Records for this exercise: Begin
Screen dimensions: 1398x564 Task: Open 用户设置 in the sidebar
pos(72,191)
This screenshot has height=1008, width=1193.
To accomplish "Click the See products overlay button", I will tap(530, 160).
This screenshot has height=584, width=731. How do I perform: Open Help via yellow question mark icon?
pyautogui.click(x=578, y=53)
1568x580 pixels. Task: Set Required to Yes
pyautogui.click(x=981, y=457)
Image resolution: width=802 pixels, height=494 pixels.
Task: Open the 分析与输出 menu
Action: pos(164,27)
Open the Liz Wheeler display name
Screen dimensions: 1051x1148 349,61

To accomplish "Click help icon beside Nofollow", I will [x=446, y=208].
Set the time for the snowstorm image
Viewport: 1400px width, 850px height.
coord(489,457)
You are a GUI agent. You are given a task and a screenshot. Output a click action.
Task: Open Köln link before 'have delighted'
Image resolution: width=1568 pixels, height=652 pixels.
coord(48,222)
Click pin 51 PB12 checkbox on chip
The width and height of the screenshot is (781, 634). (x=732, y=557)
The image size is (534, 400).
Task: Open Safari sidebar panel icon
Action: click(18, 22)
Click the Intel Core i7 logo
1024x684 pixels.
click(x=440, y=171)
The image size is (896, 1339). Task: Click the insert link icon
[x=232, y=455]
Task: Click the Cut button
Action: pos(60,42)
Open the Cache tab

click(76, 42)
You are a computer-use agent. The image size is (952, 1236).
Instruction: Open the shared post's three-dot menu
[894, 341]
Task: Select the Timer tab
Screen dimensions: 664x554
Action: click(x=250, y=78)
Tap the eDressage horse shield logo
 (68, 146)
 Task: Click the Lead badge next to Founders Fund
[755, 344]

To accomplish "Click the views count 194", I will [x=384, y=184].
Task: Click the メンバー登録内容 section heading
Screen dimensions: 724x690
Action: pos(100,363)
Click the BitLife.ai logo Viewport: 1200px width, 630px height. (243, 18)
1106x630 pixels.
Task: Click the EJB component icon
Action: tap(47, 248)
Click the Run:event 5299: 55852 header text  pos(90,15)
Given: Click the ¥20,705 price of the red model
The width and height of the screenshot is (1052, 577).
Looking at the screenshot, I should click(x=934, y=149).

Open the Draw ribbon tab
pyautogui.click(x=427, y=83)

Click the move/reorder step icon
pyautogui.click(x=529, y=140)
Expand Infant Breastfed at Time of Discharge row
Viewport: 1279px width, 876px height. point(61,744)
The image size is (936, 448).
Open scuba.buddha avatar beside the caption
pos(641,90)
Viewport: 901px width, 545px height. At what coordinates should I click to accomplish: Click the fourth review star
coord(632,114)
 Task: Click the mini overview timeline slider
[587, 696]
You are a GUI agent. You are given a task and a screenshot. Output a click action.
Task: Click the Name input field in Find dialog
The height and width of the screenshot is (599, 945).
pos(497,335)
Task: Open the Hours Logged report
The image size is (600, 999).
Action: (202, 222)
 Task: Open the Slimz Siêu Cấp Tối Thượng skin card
Records for this exercise: End
Task details
Transcribe every entry, keeping each line exactly as it reads.

Solution to the exercise
Screen dimensions: 1398x564 Task: Open 用户设置 in the sidebar
pos(72,191)
This screenshot has height=1008, width=1193.
To accomplish "Click the See products overlay button", I will tap(530, 160).
This screenshot has height=584, width=731. How do I perform: Open Help via yellow question mark icon?
pyautogui.click(x=578, y=53)
1568x580 pixels. Task: Set Required to Yes
pyautogui.click(x=981, y=457)
Image resolution: width=802 pixels, height=494 pixels.
Task: Open the 分析与输出 menu
Action: pos(164,27)
Open the Liz Wheeler display name
Screen dimensions: 1051x1148 349,61

To accomplish "Click help icon beside Nofollow", I will [x=446, y=208].
Set the time for the snowstorm image
Viewport: 1400px width, 850px height.
coord(489,457)
You are a GUI agent. You are given a task and a screenshot. Output a click action.
Task: Open Köln link before 'have delighted'
Image resolution: width=1568 pixels, height=652 pixels.
coord(48,222)
Click pin 51 PB12 checkbox on chip
The width and height of the screenshot is (781, 634). (x=732, y=557)
The image size is (534, 400).
Task: Open Safari sidebar panel icon
Action: click(18, 22)
Click the Intel Core i7 logo
1024x684 pixels.
click(x=440, y=171)
The image size is (896, 1339). Task: Click the insert link icon
[x=232, y=455]
Task: Click the Cut button
Action: pos(60,42)
Open the Cache tab

click(76, 42)
You are a computer-use agent. The image size is (952, 1236).
Instruction: Open the shared post's three-dot menu
[894, 341]
Task: Select the Timer tab
Screen dimensions: 664x554
Action: click(x=250, y=78)
Tap the eDressage horse shield logo
 (68, 146)
 Task: Click the Lead badge next to Founders Fund
[755, 344]

To accomplish "Click the views count 194", I will [x=384, y=184].
Task: Click the メンバー登録内容 section heading
Screen dimensions: 724x690
Action: pos(100,363)
Click the BitLife.ai logo Viewport: 1200px width, 630px height. (243, 18)
1106x630 pixels.
Task: Click the EJB component icon
Action: tap(47, 248)
Click the Run:event 5299: 55852 header text  pos(90,15)
Given: Click the ¥20,705 price of the red model
The width and height of the screenshot is (1052, 577).
Looking at the screenshot, I should click(x=934, y=149).

Open the Draw ribbon tab
pyautogui.click(x=427, y=83)

Click the move/reorder step icon
pyautogui.click(x=529, y=140)
Expand Infant Breastfed at Time of Discharge row
Viewport: 1279px width, 876px height. point(61,744)
The image size is (936, 448).
Open scuba.buddha avatar beside the caption
pos(641,90)
Viewport: 901px width, 545px height. At what coordinates should I click to accomplish: Click the fourth review star
coord(632,114)
 Task: Click the mini overview timeline slider
[587, 696]
You are a GUI agent. You are given a task and a screenshot. Output a click action.
Task: Click the Name input field in Find dialog
The height and width of the screenshot is (599, 945).
pos(497,335)
Task: Open the Hours Logged report
The image size is (600, 999).
Action: (202, 222)
 Task: Open the Slimz Siêu Cấp Tối Thượng skin card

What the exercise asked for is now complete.